To be done —
Extract every line of the material below and reproduce each one word for word.

Records of text and element pointing:
============

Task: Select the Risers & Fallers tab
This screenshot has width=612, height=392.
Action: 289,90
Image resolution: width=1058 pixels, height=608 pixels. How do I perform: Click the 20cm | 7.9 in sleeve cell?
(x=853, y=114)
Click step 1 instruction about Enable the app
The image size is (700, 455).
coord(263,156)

============

Solution for this exercise —
Task: Select the Risers & Fallers tab
This screenshot has width=612, height=392.
Action: 289,90
Image resolution: width=1058 pixels, height=608 pixels. How do I perform: Click the 20cm | 7.9 in sleeve cell?
(x=853, y=114)
Click step 1 instruction about Enable the app
The image size is (700, 455).
coord(263,156)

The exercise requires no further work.